Thursday, January 22, 2009

Citi Follows Chase out of Wholesale - The ‘Rest’ Are Next from Mr. Mortgage's Guide to the TRUTH


It looks like Citi is following Chase's lead and is shutting down their wholesale lending (broker) and much of their correspondent (banker) divisions effective immediately (not verified by Citi). Chase kept open correspondent by the way. For those of you that did not catch my Chase report and take on where the mortgage industry is headed over the near-term, please see…

This announcement could also be a sign of something bigger coming than Citi simply exiting the highly unstable wholesale space. Chatter has it that the Obama administration will announce something big this weekend. Some think this 'something' is the nationalization of some of the nation's most troubled financial institutions vs. letting them suck every penny thrown their way into their black liquidity trap holes. Some are saying that Obama will increase the size of the stimulus plan in addition to announcing TARP 2.
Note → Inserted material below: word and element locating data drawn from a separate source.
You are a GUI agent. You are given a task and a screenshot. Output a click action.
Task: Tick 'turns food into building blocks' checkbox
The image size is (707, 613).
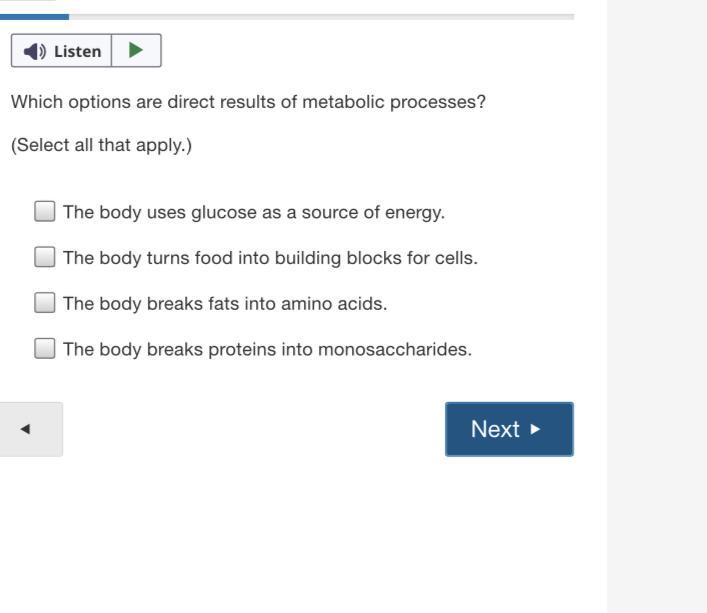(x=45, y=258)
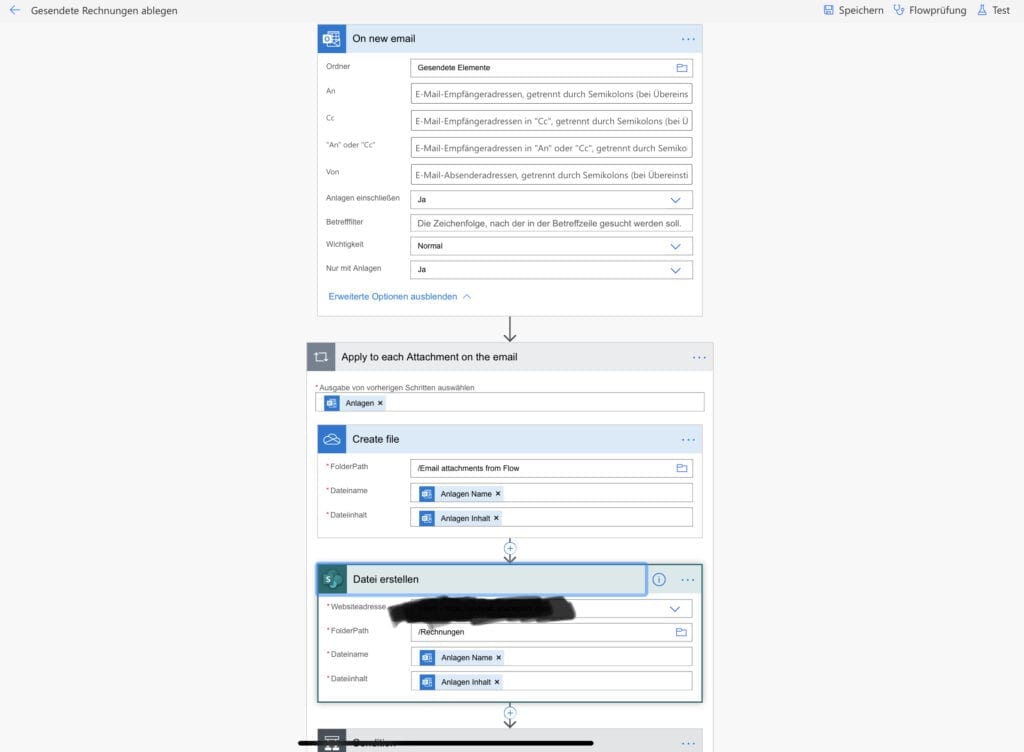The image size is (1024, 752).
Task: Run Flowprüfung flow checker
Action: [930, 10]
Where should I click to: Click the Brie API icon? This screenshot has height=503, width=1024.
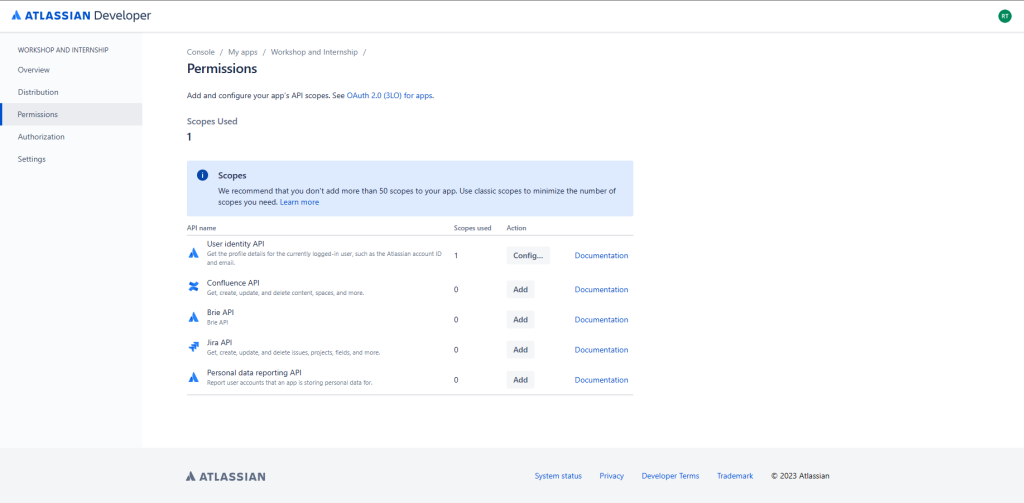tap(194, 317)
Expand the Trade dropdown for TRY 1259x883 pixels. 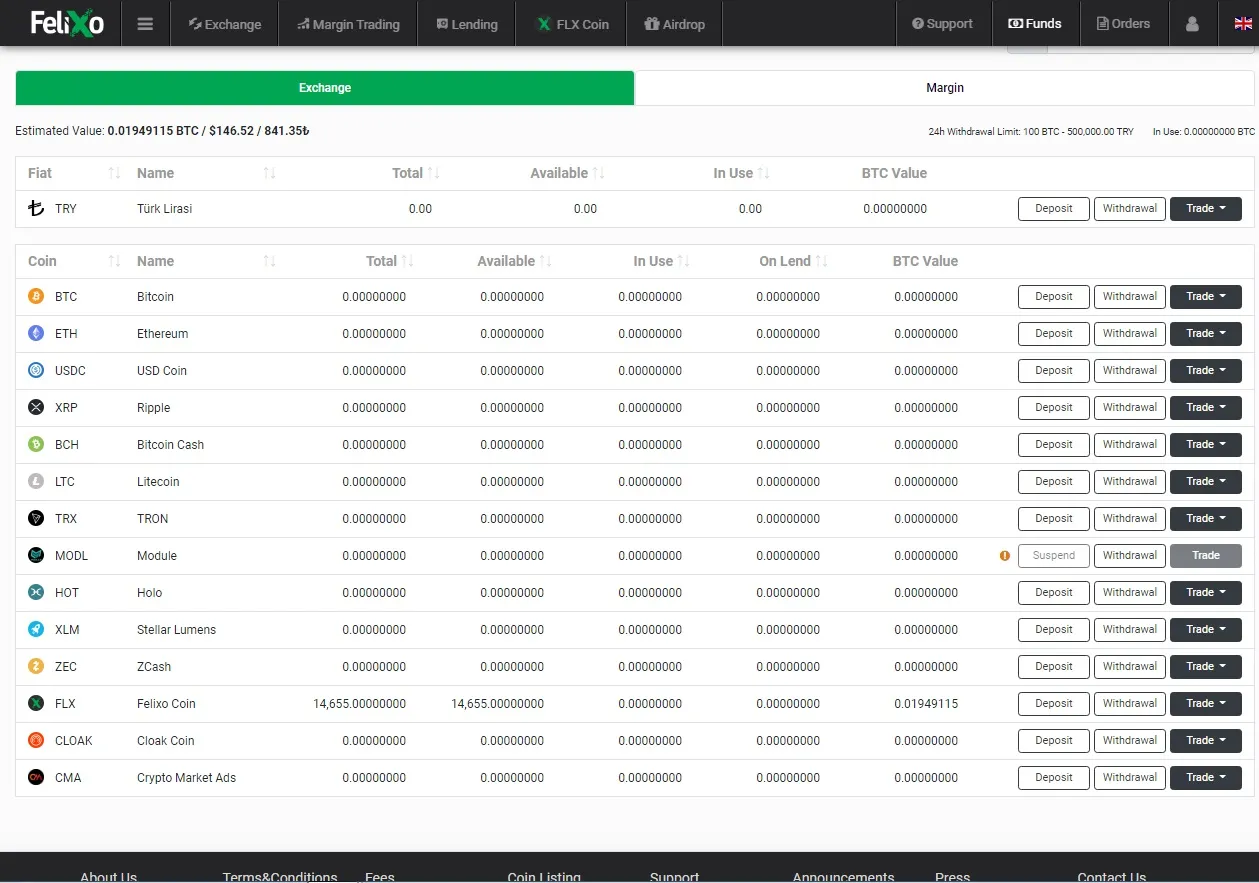[x=1206, y=208]

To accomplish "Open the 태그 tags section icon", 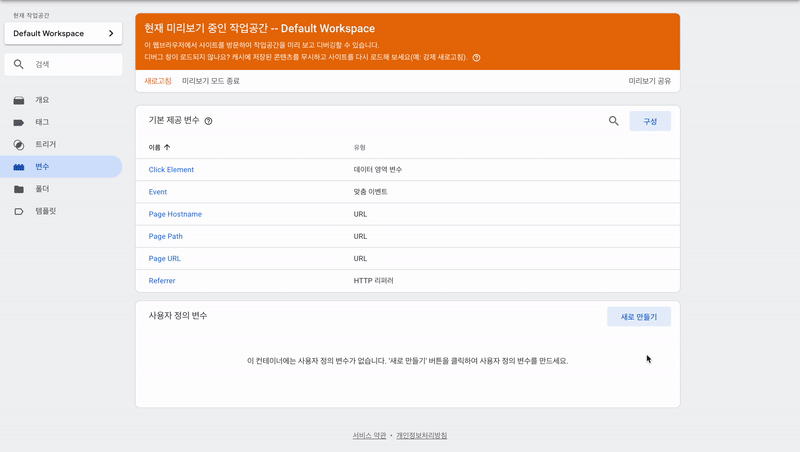I will 19,122.
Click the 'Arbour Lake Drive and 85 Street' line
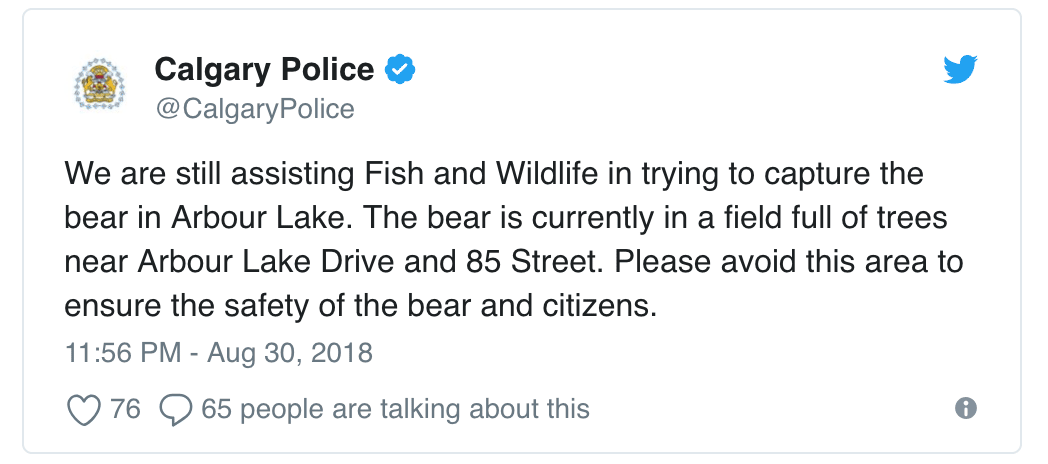This screenshot has width=1048, height=464. [513, 262]
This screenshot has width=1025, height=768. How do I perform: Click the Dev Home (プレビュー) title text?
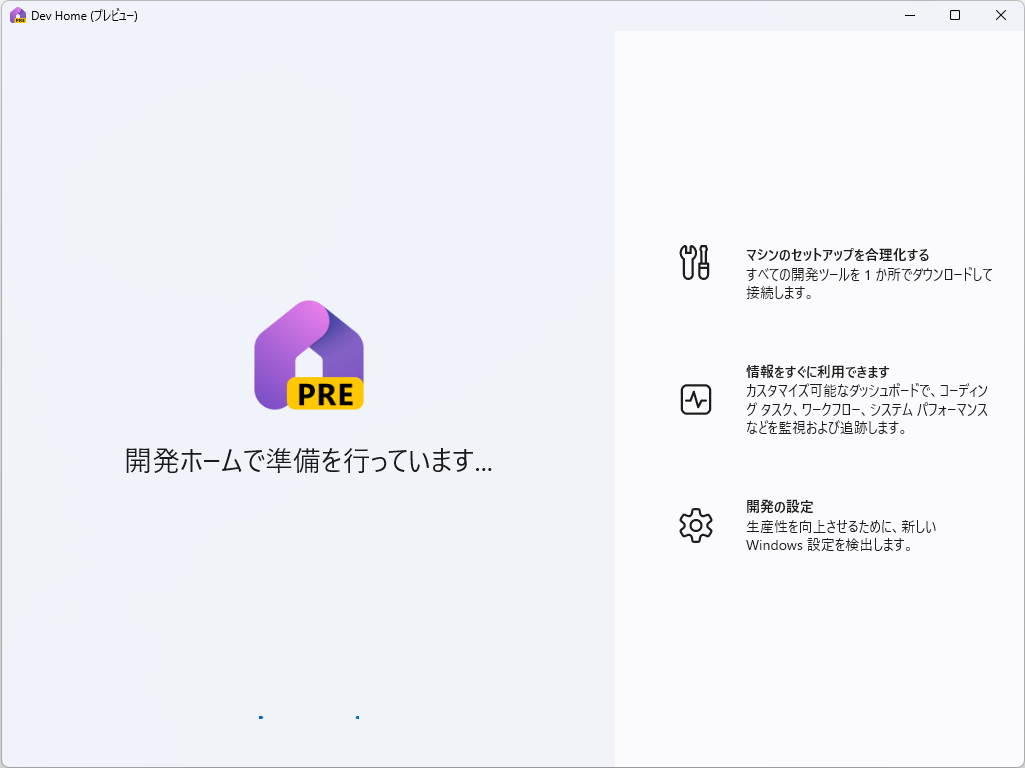85,15
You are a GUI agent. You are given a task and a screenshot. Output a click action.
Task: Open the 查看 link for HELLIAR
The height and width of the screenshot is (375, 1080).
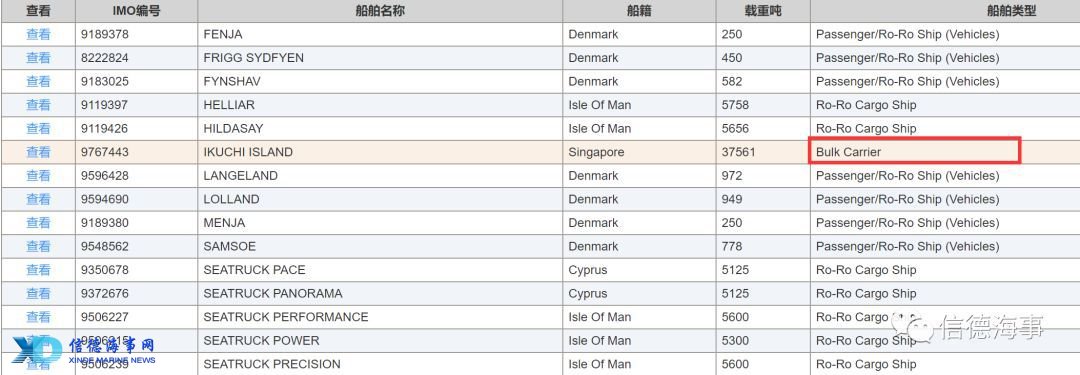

There is even speculation that the National 'Bad Bank' of the USA will be brought to life to buy up distressed assets from the balance sheets of the nation's most important banks. However, the latter would likely require much deeper pockets than most think…and I only track the residential side! Additionally, a bad bank buying distressed assets at 'fair value' as Sheila Bair said this week could do serious damage to the very distressed asset prices that they are buying and hit hard already battered balance sheets.

Stay tuned. More banks will be shutting down wholesale lending over the near-term which will put a strain on the mortgage market. There is just not the excess capacity through retail or correspondent channels to absorb everyone 'trying' to refinance now. There isn't the warehouse capacity on the mortgage banker side to make a dent either.